285 gram bread flour

190 gram water (66 percent hydration)

9 gram salt (1.5 teaspoon)

 

Total water = 340g

Total flour = 435

 

340 / 435 = 0.78610

0.78610 x 100 = 78.6% hydration 

 

Very high for bread flour.

 

Second point would be most poolish breads have a pinch of yeast in the poolish and then an added teaspoon to the final dough otherwise it takes a long time to ferment. 

 

I suggest you bring down the hydration to maximum 70% and add a teaspoon of yeast to the final dough. 

GV's picture
GV

As Abe said, hydration percentage is is simply (total water / total flour) * 100. I agree with Abe that 78% is high - it is possible to do but requires a lot of experience IMO. If you are new to ciabatta, keeping it around 70-72% is much easier to work with. Once you get the hang of it, increase water by using the double hydration technique.

You are basically using 0.3% yeast, for (approx) 1/3rd of the total flour. That is very little. As Abe said, it's better to add a bit more yeast to the final dough. 

I'd do this: 

0.1% yeast to the 150g poolish, let it ferment till Poolish is ripe (12 hours or so at 70 F - but the best sign is a "flat bubbly top" for the Poolish. You can google for "ripe Poolish" to see pics of how a ripe Poolish looks like).

Add the Poolish to final dough. Add another 0.3% * 285g = about 1g yeast to final dough.

Bulk for 3 hours with folds every 30 mins. 
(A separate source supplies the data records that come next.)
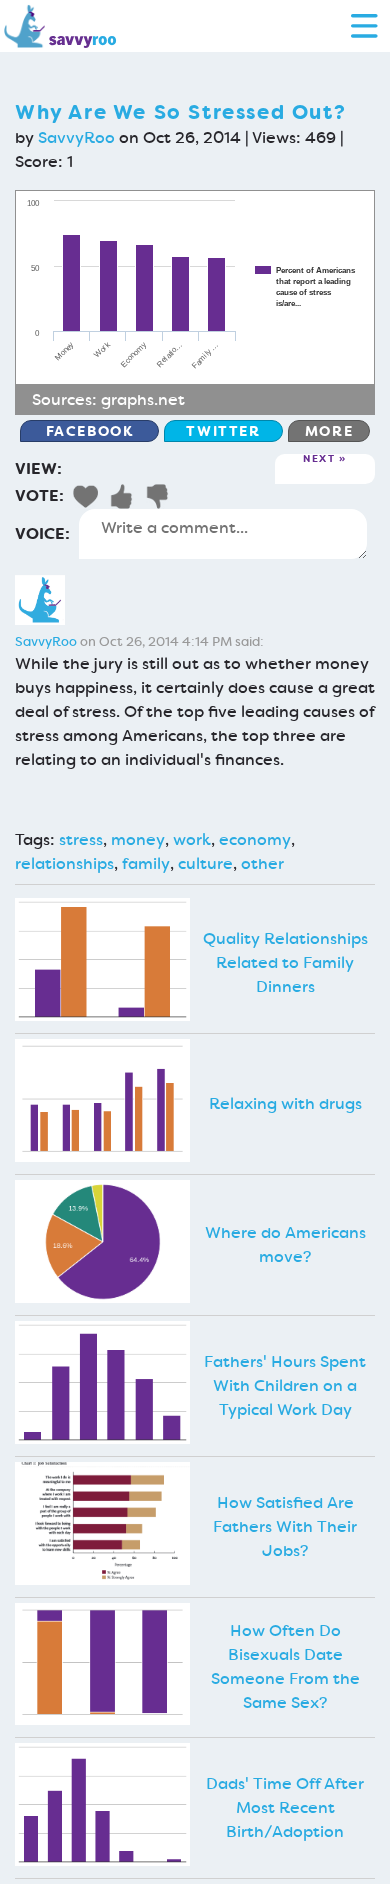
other (262, 863)
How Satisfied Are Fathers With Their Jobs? (285, 1526)
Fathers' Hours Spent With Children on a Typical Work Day (285, 1385)
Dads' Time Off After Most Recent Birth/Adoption (285, 1807)
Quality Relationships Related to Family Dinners (285, 962)
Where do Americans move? (285, 1244)
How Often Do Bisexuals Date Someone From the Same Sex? (285, 1666)
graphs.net (143, 399)
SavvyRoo (76, 137)
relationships (64, 863)
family (146, 863)
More (329, 431)
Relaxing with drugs (285, 1103)
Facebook (90, 431)
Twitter (223, 431)
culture (205, 863)
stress (81, 839)
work (192, 839)
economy (255, 839)
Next (319, 459)
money (138, 839)
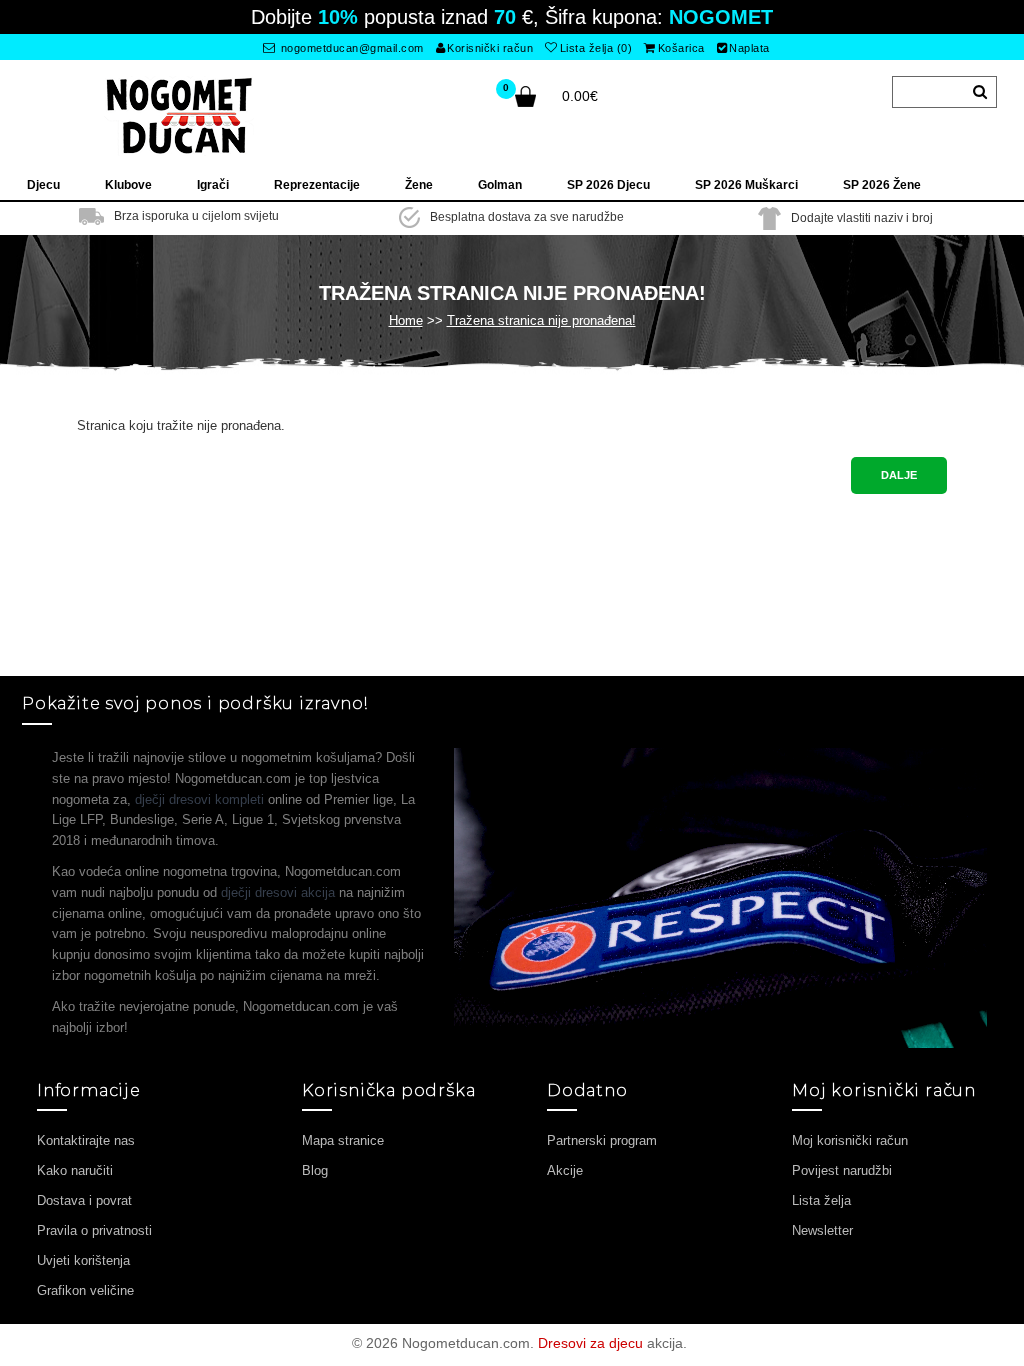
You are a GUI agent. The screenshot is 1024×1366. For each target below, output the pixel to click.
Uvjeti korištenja (83, 1260)
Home (406, 320)
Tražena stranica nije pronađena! (541, 320)
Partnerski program (602, 1140)
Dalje (899, 475)
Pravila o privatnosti (94, 1230)
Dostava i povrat (84, 1200)
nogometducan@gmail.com (350, 48)
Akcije (565, 1170)
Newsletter (822, 1230)
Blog (315, 1170)
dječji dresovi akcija (278, 892)
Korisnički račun (490, 48)
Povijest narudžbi (842, 1170)
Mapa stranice (343, 1140)
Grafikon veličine (85, 1290)
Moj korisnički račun (850, 1140)
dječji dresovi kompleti (199, 799)
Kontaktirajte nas (86, 1140)
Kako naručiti (75, 1170)
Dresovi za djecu (590, 1343)
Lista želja (821, 1200)
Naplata (749, 48)
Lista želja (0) (596, 48)
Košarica (681, 48)
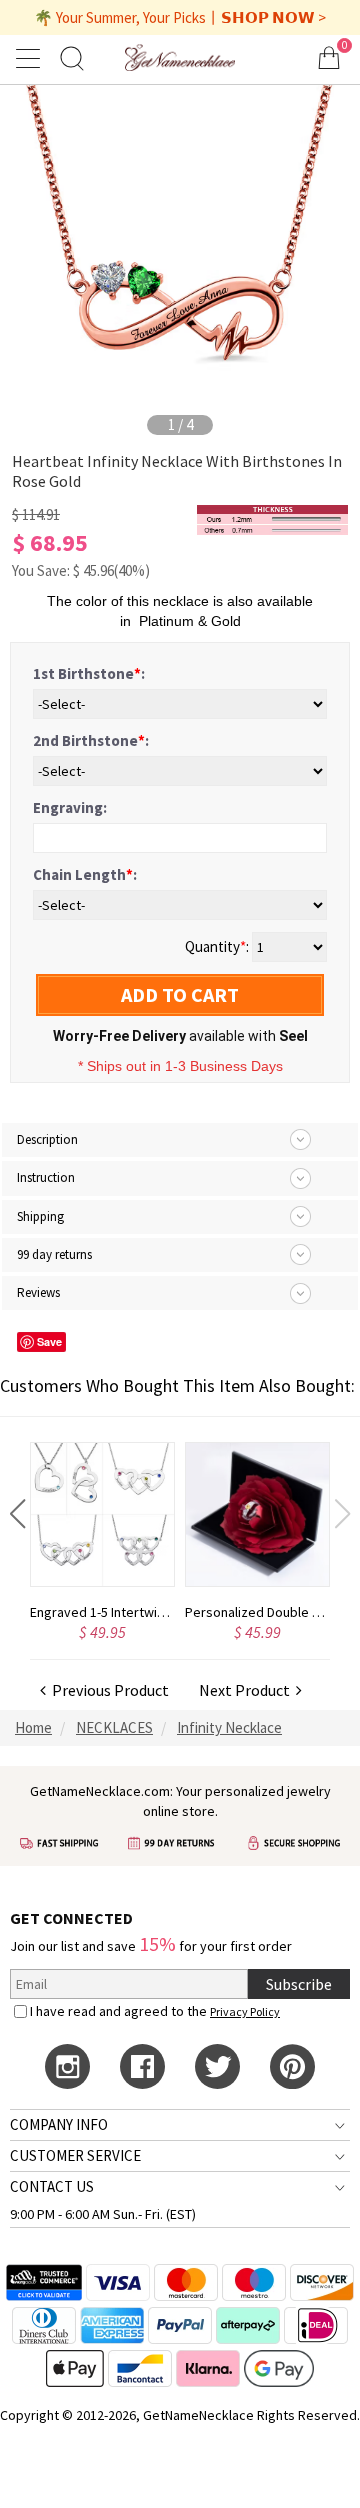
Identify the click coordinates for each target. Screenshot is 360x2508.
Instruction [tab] (46, 1177)
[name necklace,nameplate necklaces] (179, 57)
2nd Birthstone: (91, 740)
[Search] (72, 57)
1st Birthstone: (89, 673)
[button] (17, 1514)
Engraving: (70, 807)
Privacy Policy (245, 2011)
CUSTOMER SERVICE (75, 2155)
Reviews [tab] (38, 1292)
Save (49, 1341)
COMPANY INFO (59, 2124)
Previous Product (107, 1690)
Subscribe (299, 1984)
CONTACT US (52, 2186)
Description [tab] (47, 1139)
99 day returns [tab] (54, 1254)
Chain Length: (85, 874)
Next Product (247, 1690)
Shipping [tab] (40, 1216)
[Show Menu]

Don't degas dough too much, final proof should be 1-1.5 hours at 78-80F.

tpassin's picture
tpassin

It's always hard to combine two doughs, especially after gluten development is well under way. It's best to give the two time to blend rather than force it all at once.  Or, as Peter Reinhart used to do, cut both into pieces and work the pieces together.

With sourdough, I add most or all the water to the sourdough and roughly dissolve and mix the sourdough into the water before adding the rest of the flour.  This ought to work just as well for your case.

S&Fs don't need to go by a fixed schedule. Recipe writers want to write something definite but you don't have to follow what they say in this regard. S&Fs build up elasticity, which relaxes away between sessions. If the dough is already stiff or elastic, the only thing that another S&F session will accomplish is making the dough even stiffer and more elastic.  It might even want to tear.  Instead, leave the dough  alone until it relaxes. The another S&F might be in order.  Leaving the dough longer before another S&F is not a bad thing, and you can do a S&F session even after you see some rising action.  I tend to use 30 - 45 minutes between but if I have to be busy for a few hours I don't worry about it,

At some point the dough will perk right up after just a little stretching. That's it, you don't need to do any more.  That might be after four sessions, but it might be after two like the bread I made a few days ago.

IMHO, the only time one would want to do S&Fs 15 minutes apart is if the process time was going to short, such as putting the dough into the fridge in an hour.  Otherwise, don't fight with the dough, let time do the work.

BTW, there is essentially  no difference between using a biga with a tiny bit of yeast, as you have done here, and making sourdough bread.  The only difference is the starter maintenance and the final flavor.  Otherwise the process steps are essentially the same.

TomP

Davey1's picture
Davey1

To answer the question - it isn't enough. I would give it a full hour (if yeast is used that is) between before moving on. Enjoy!